Saturday, February 06, 2016

Reading Austin Reed



More than one hundred and fifty years ago, Austin Reed, an African-American inmate of New York State's Auburn State Prison, wrote a book-length record of his life, which to that date had included several terms at Auburn as well as earlier period of confinement, as an adolescent, in the House of Refuge, a juvenile reformatory in New York City, which he first entered in 1833 at the age of ten. His manuscript was clearly intended for a potential reading public, and he apparently showed it to at least one prison official, a chaplain named Benoni I. Ives, some time around 1859; the author's handwritten note to Ives, on a tiny slip of paper, still exists.

After compiling the manuscript (some of which was written on Herman Melville's favorite writing paper), Austin Reed spent several additional years in the state prison system, receiving another conviction in 1864, but was eventually pardoned. As late as 1895 he was still alive and corresponding with the superintendent of the House of Refuge about his case records, some of which by that time would have been more than sixty years old. What became of him after that is unknown. The manuscript, still bearing the little slip of paper addressed to Ives, first surfaced a few years ago in Rochester, New York (Reed's native city), and was acquired by Yale University's Beinecke Library, which has posted it online. Caleb Smith's edition of the text, which includes a substantial introduction explaining how Reed's identity was determined and his account largely corroborated from other sources, has just been published.

The historical importance of Reed's narrative is, of course, immense; it's believed to be the earliest prison memoir by an African-American, and as a record from a "free" state, it provides useful comparison with contemporary memoirs by former slaves like Solomon Northup and Frederick Douglass. As a literary document it resists simple readings; it blends a protest against the brutal treatment he and others received at the hands of the keepers of both of the institutions he describes with a warning, couched in the language of 19th-century evangelism, to others who might follow him down the path of crime. The outlines of the story he tells, including the details of his whippings and other punishments, and the names and fates of his fellow inmates, can be verified from existing records (the institutions were nothing if not thorough in their record-keeping). At other times, particularly of his activities during the brief periods when he was free, he evidently embellishes liberally; he was clearly familiar enough with the tropes of a variety of popular literature of the day to imitate them (though he professed a vehement loathing for novels), and here and there he plagiarizes brief descriptive passages. Aside from a lively but fairly implausible picaresque section in the middle, the overall veracity of his account seems well-established, but its documentary value does not exhaust the reasons for reading it.

Because it remained unpublished until recently, the narrative was never censored or "improved"; it preserves, for instance, Reed's lengthy diatribe against masturbation, which would presumably have been suppressed by a contemporary editor. Smith has normalized punctuation and corrected the spelling of some words, but has let Reed's grammatical and other errors stand. (All of the emendations are recorded in an appendix.) The edition provides essential background and annotation, but I have no doubt that the coming years will see additional clarifications and re-interpretations of both Reed's life and the text.
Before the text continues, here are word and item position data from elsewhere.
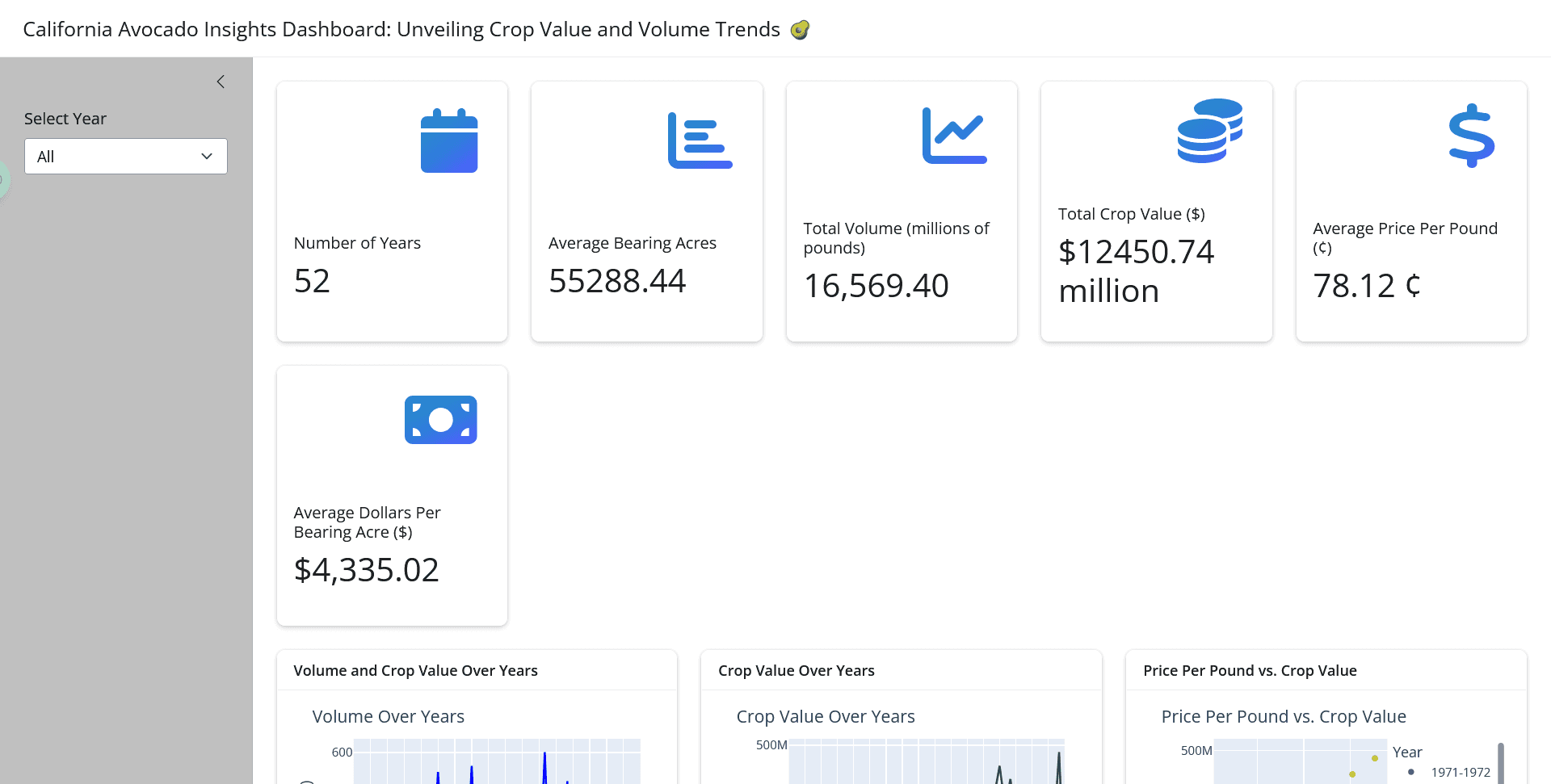
Task: Select the Crop Value Over Years panel header
Action: [797, 670]
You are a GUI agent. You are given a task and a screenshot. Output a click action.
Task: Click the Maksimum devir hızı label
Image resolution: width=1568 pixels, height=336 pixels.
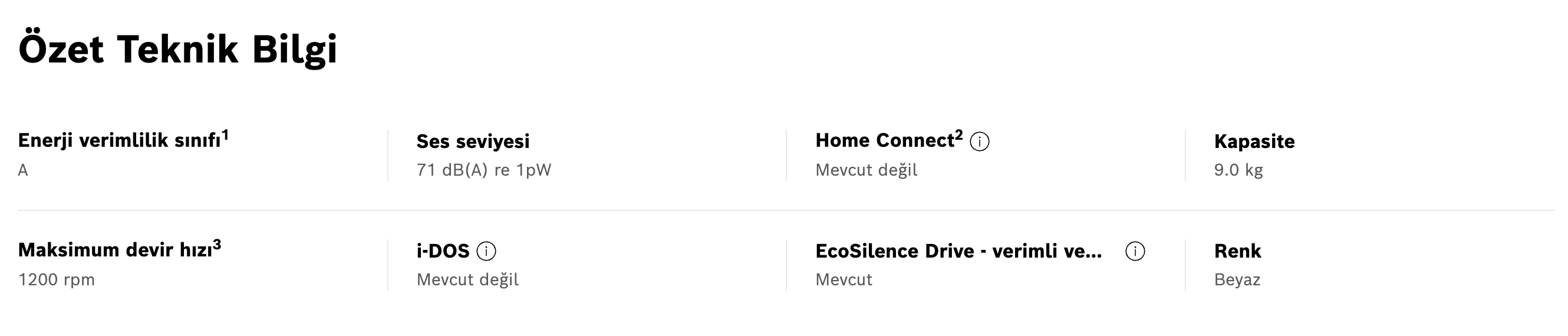[114, 251]
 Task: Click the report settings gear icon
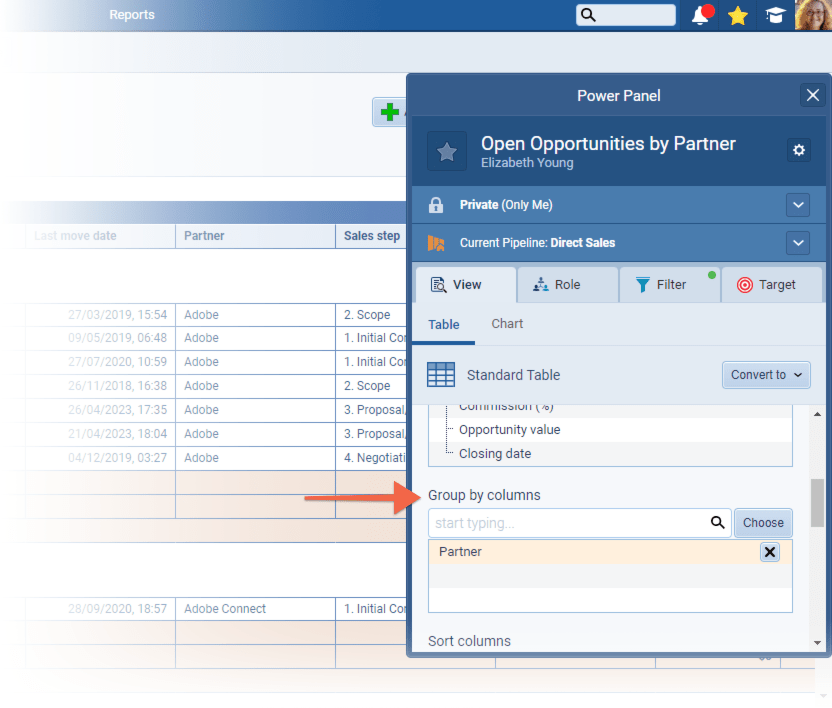(x=798, y=150)
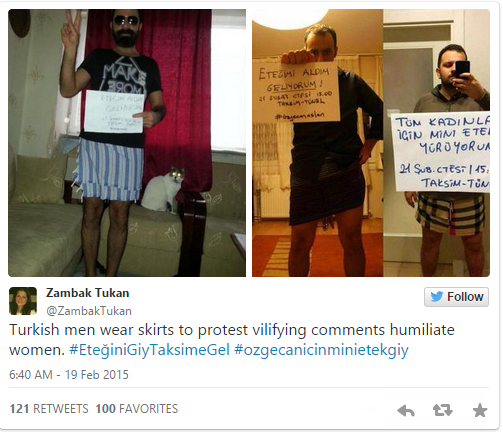Open Zambak Tukan's profile avatar
The image size is (503, 432).
[x=23, y=301]
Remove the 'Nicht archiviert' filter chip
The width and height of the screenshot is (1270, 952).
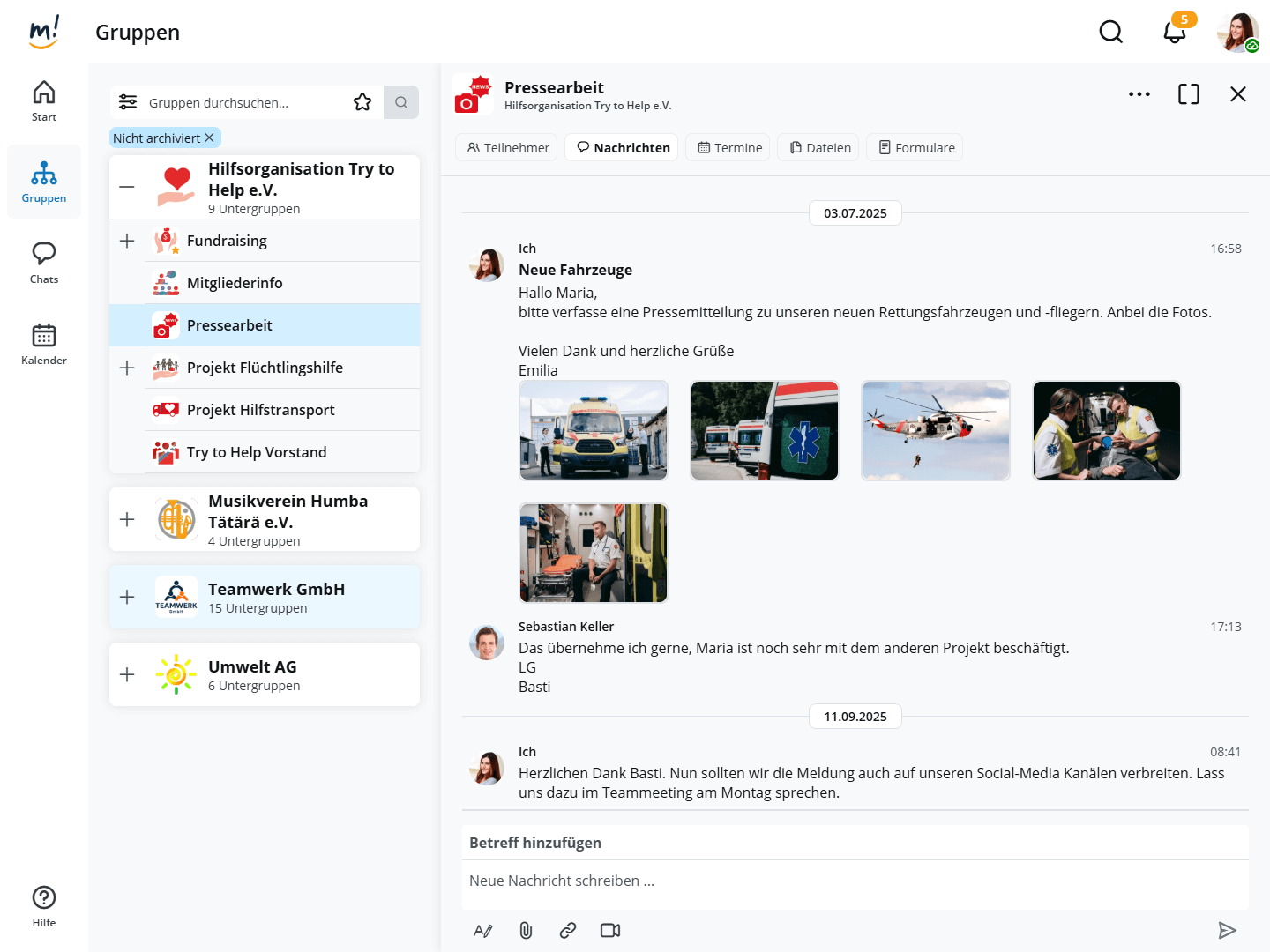pyautogui.click(x=210, y=138)

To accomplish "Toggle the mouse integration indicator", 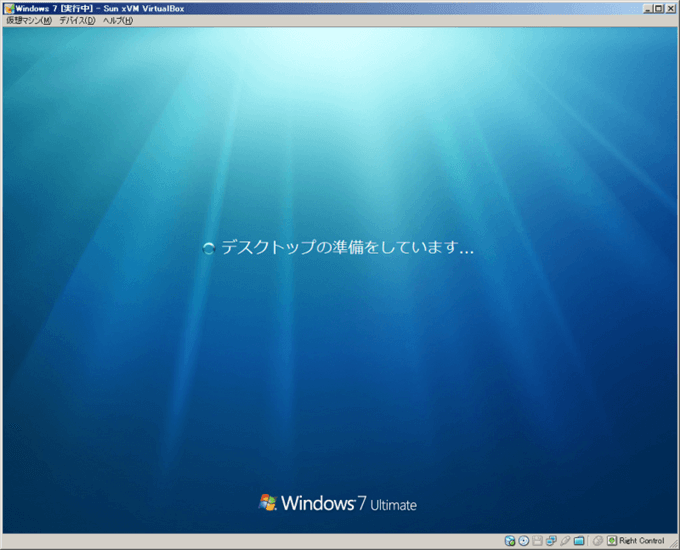I will click(597, 541).
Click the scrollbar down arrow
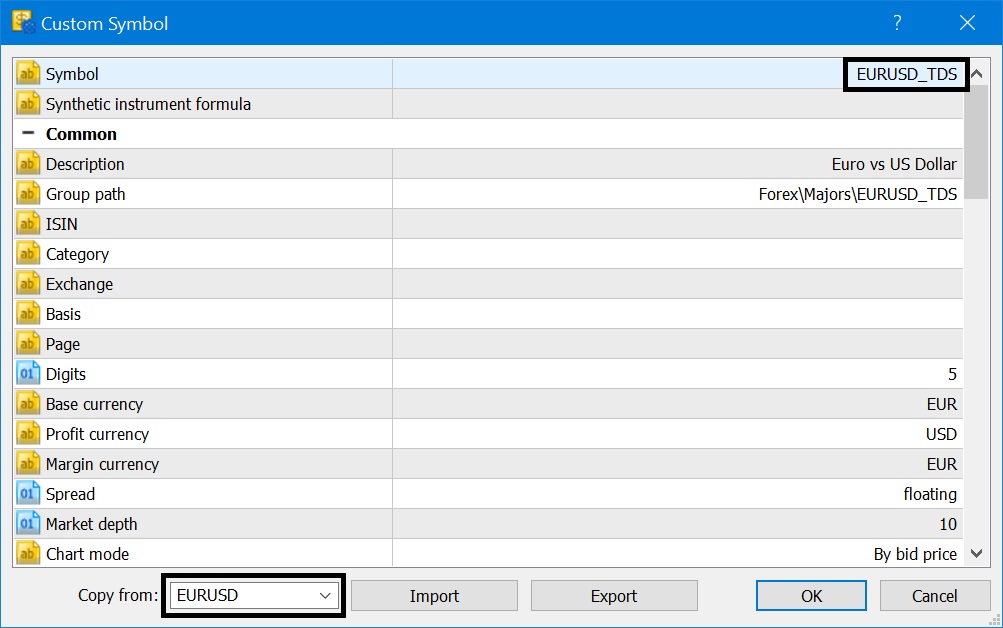Image resolution: width=1003 pixels, height=628 pixels. [x=977, y=554]
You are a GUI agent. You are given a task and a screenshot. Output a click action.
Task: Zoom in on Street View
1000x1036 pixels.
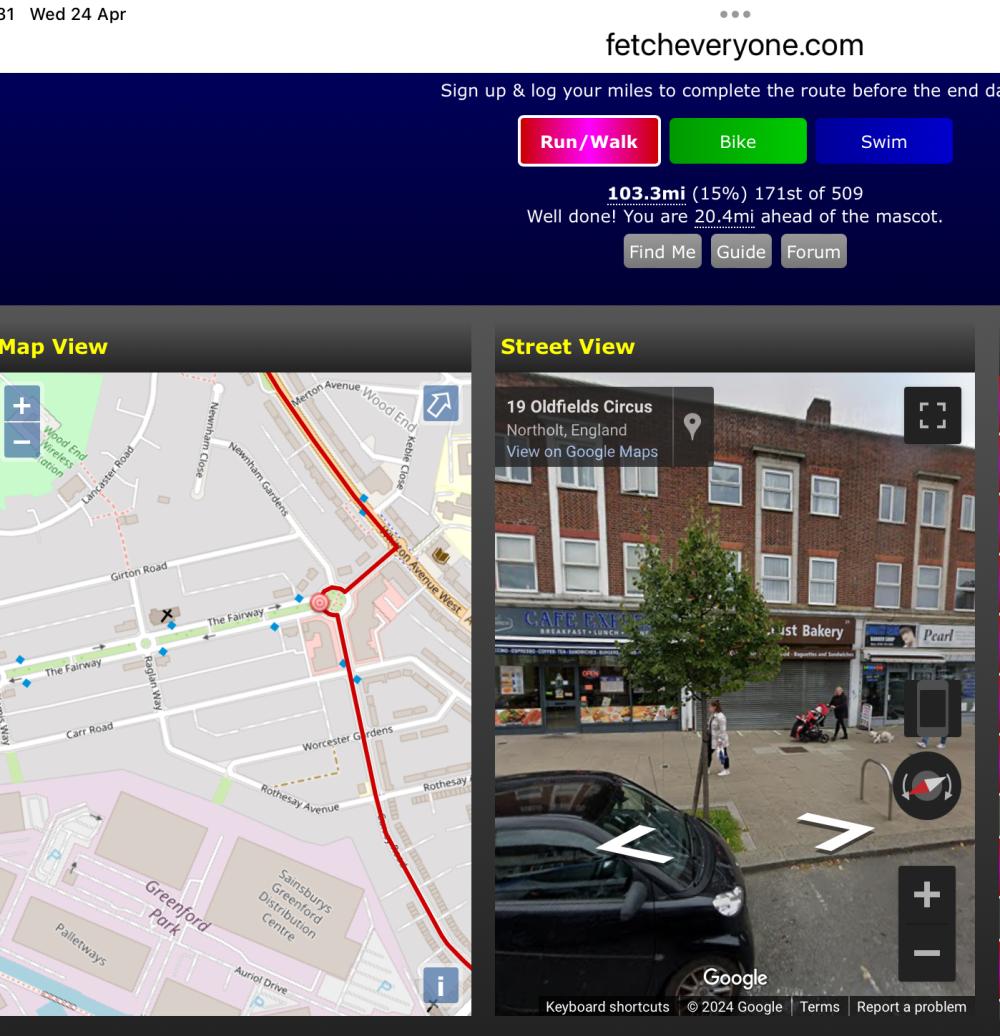click(927, 894)
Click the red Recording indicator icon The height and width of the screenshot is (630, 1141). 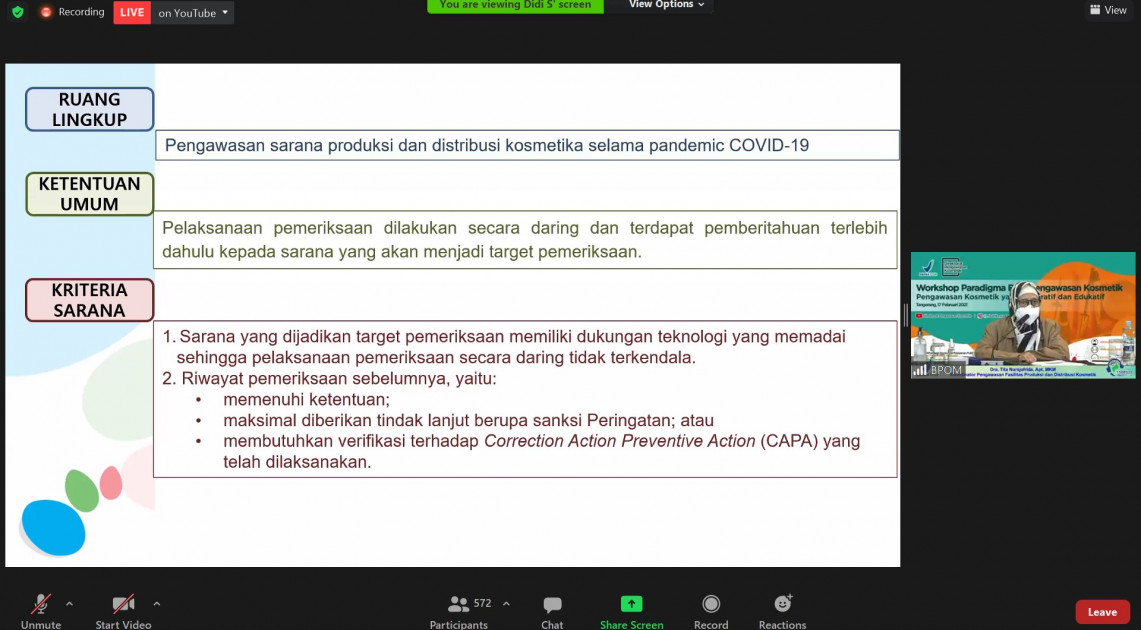[x=46, y=12]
There is a brief interview with Caleb Smith on the website of WXXI radio.

2 comments:

Anonymous said...

What was Herman Melville's favorite writing paper?

Chris said...

According to Caleb Smith (who relies on the paper historian Cathy Baker) it was produced by Carson's Mill in Dalton, Massachusetts. Melville visited the factory and probably based the latter half of his story "The Paradise of Bachelors and the Tartarus of Maids" on the mill.

Reed used loose sheets with the Carson's markings only for the latter part of his manuscript; the bulk of it was written into an inexpensive blank bound notebook.